(Dataset records)
Start

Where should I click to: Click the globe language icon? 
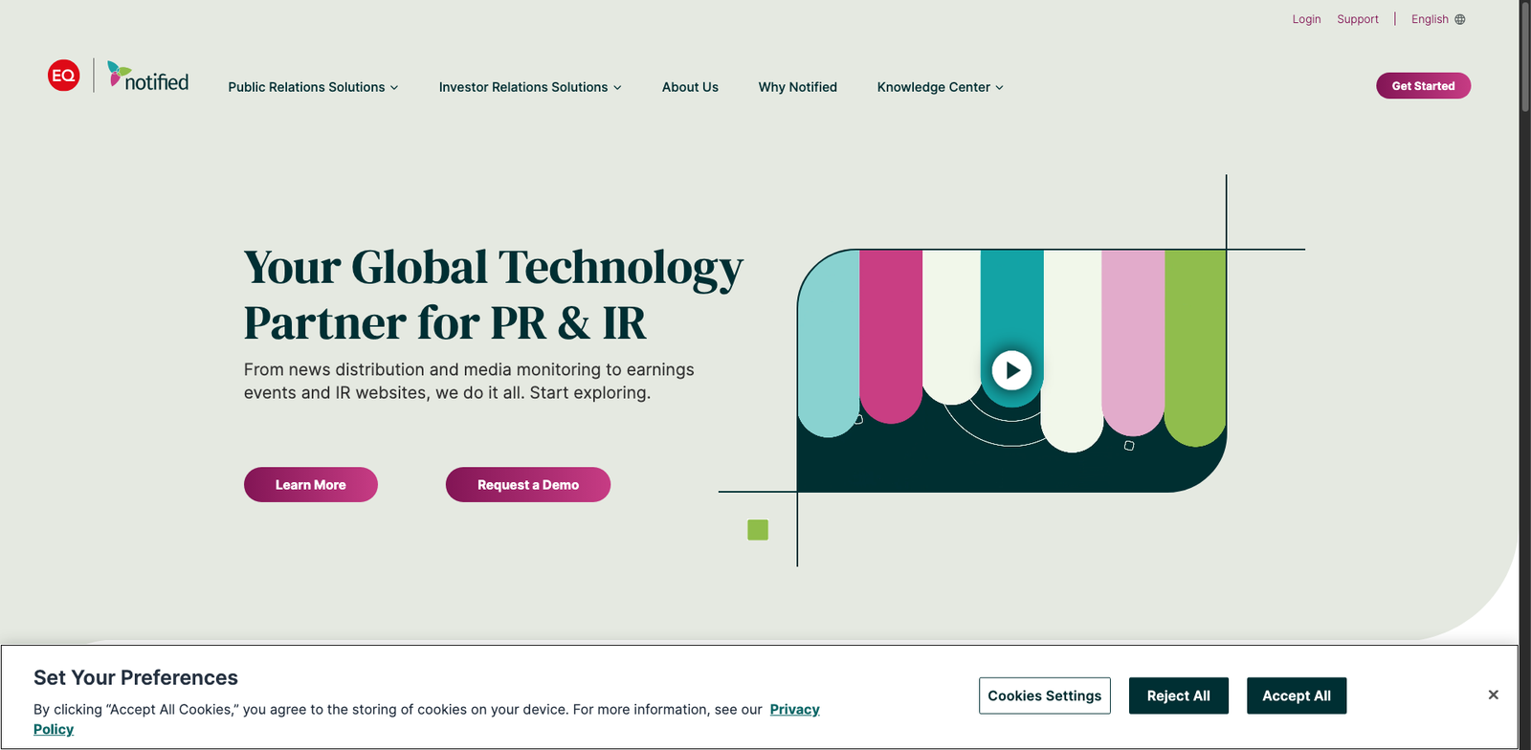coord(1460,19)
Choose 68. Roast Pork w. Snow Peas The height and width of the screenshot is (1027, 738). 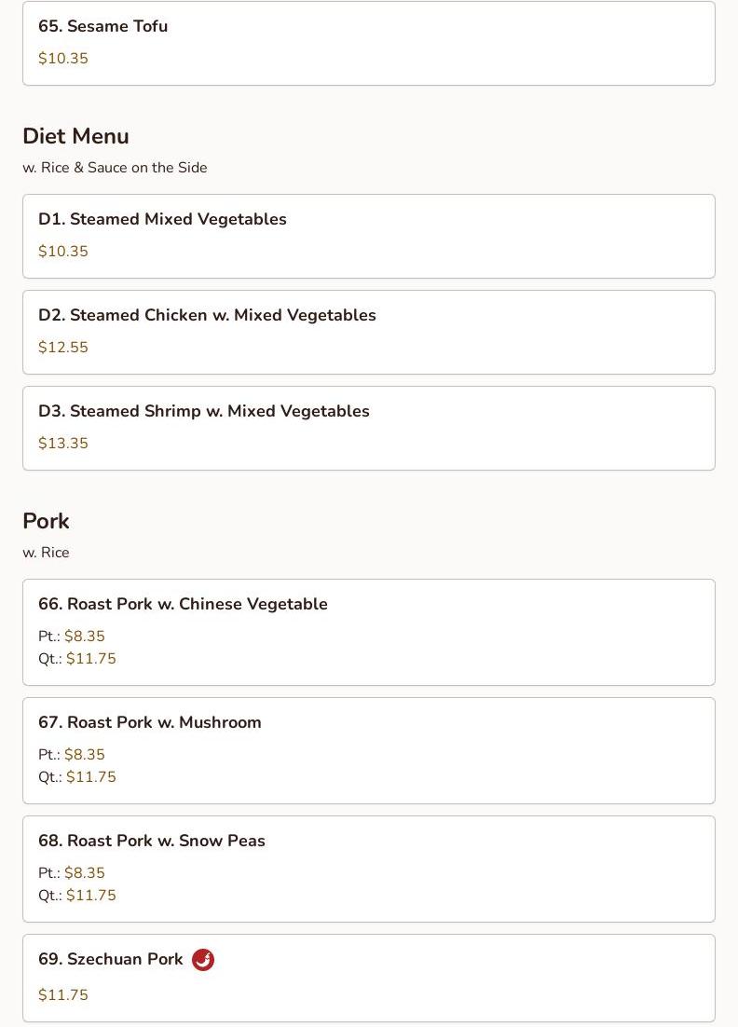pos(369,870)
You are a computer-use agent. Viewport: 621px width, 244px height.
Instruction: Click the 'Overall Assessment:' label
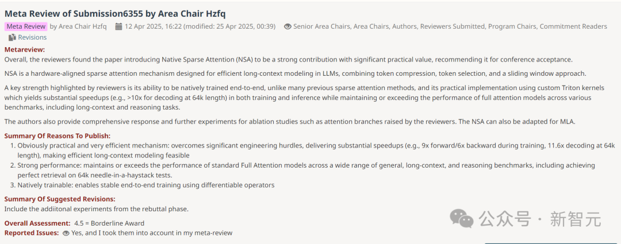tap(37, 223)
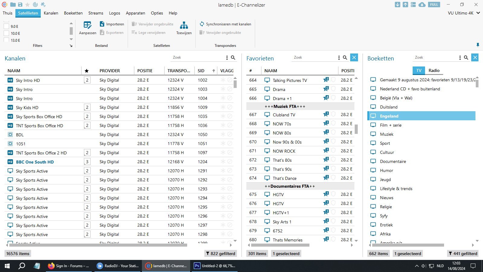
Task: Select the Duitsland bouquet
Action: 389,107
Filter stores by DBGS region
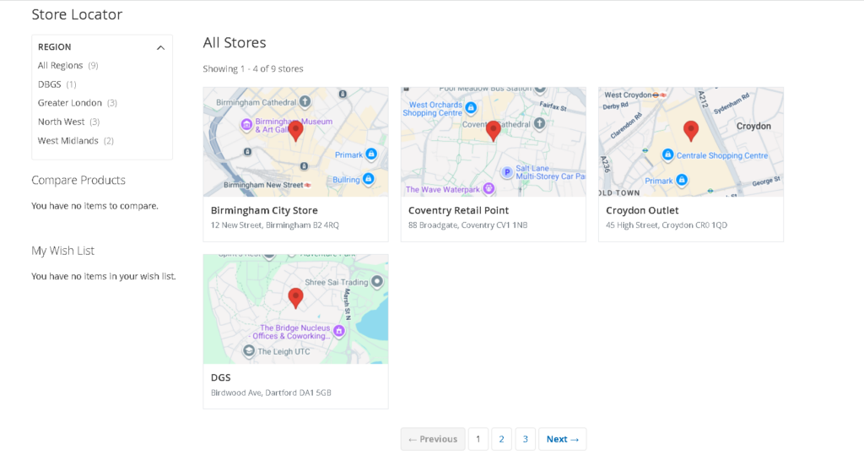Viewport: 864px width, 466px height. coord(50,84)
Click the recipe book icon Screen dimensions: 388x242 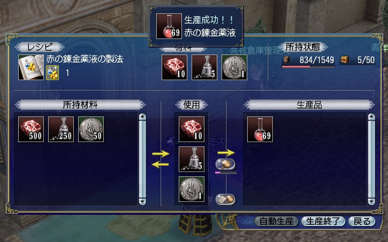31,67
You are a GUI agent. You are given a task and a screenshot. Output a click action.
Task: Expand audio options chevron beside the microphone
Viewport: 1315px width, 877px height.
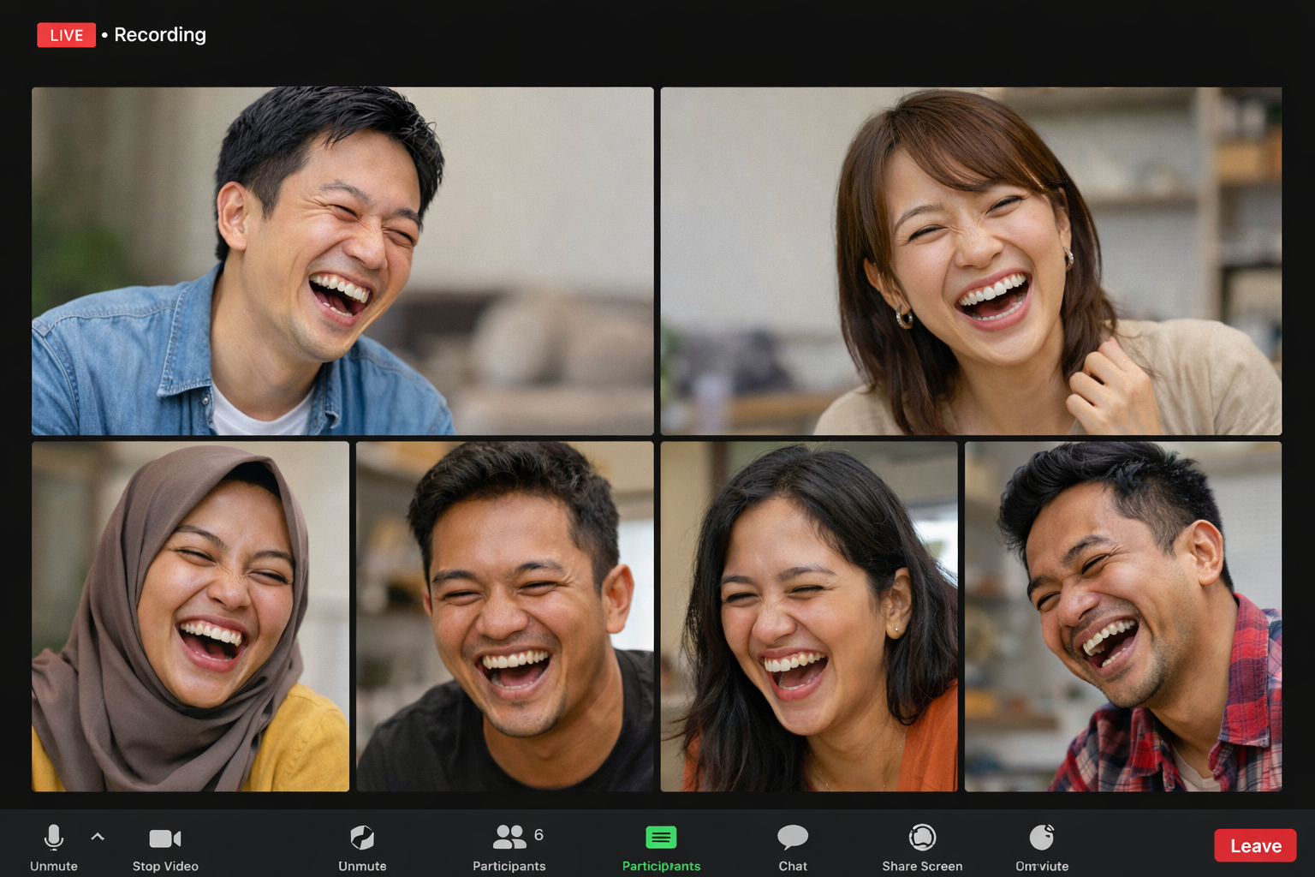98,837
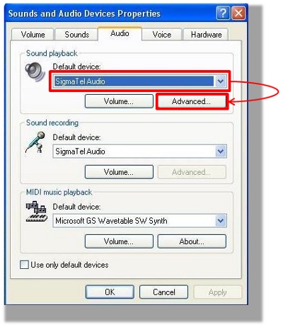Enable Use only default devices checkbox

coord(24,265)
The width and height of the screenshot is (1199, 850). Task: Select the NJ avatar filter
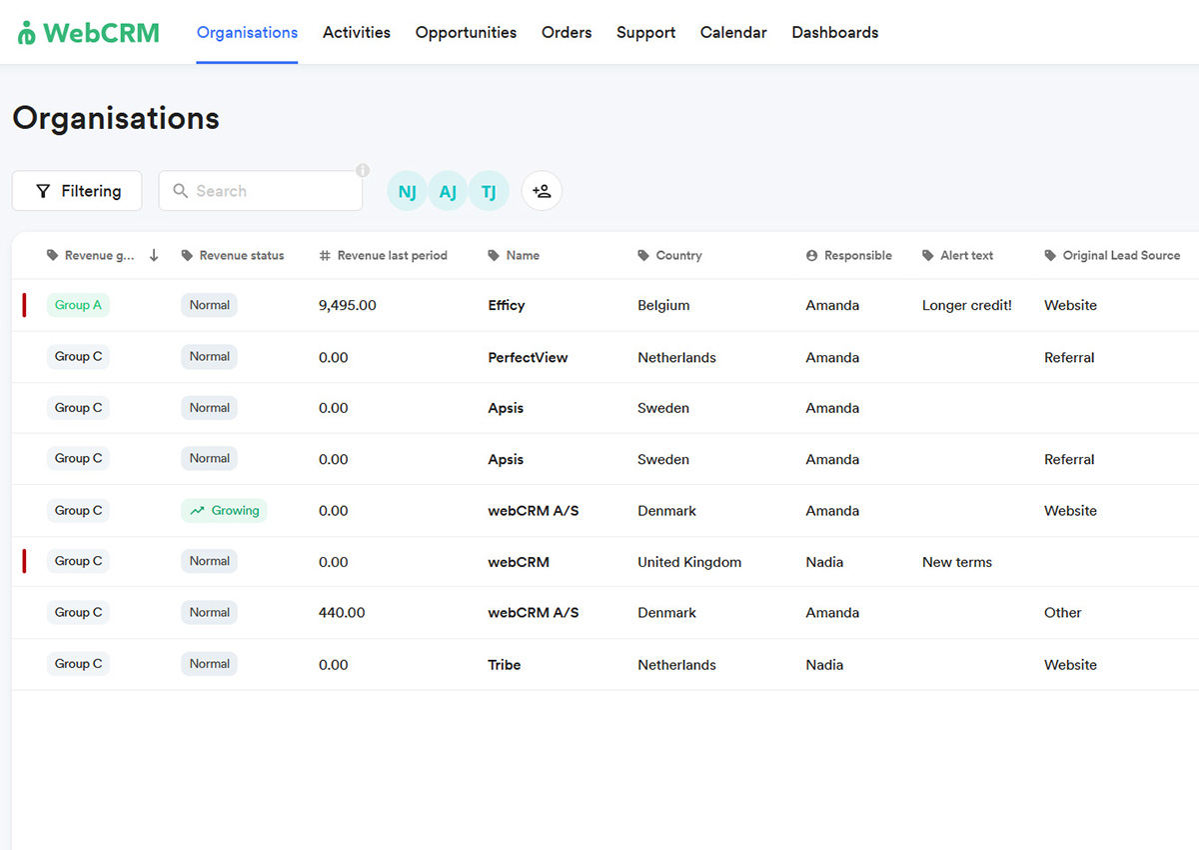[x=407, y=190]
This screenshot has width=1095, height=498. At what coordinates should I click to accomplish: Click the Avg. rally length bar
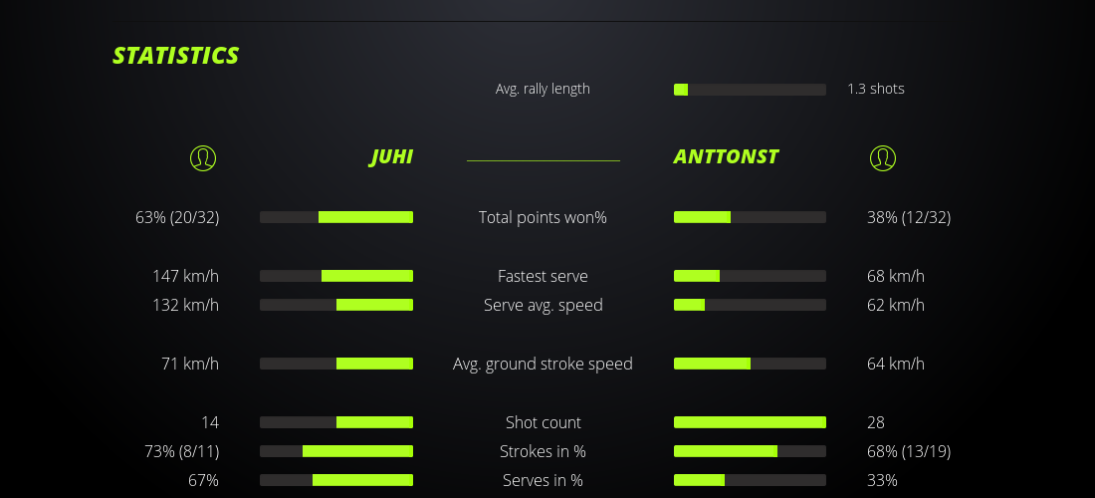(750, 90)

End

Repeat the material verbatim, beginning at the line that contains "The width and" and continuing through the end of the material. Leave the pictures out.

### Full response
The width and height of the screenshot is (1199, 850). Task: Select the NJ avatar filter
[x=407, y=190]
This screenshot has width=1095, height=498. At what coordinates should I click to accomplish: Click the Avg. rally length bar
(750, 90)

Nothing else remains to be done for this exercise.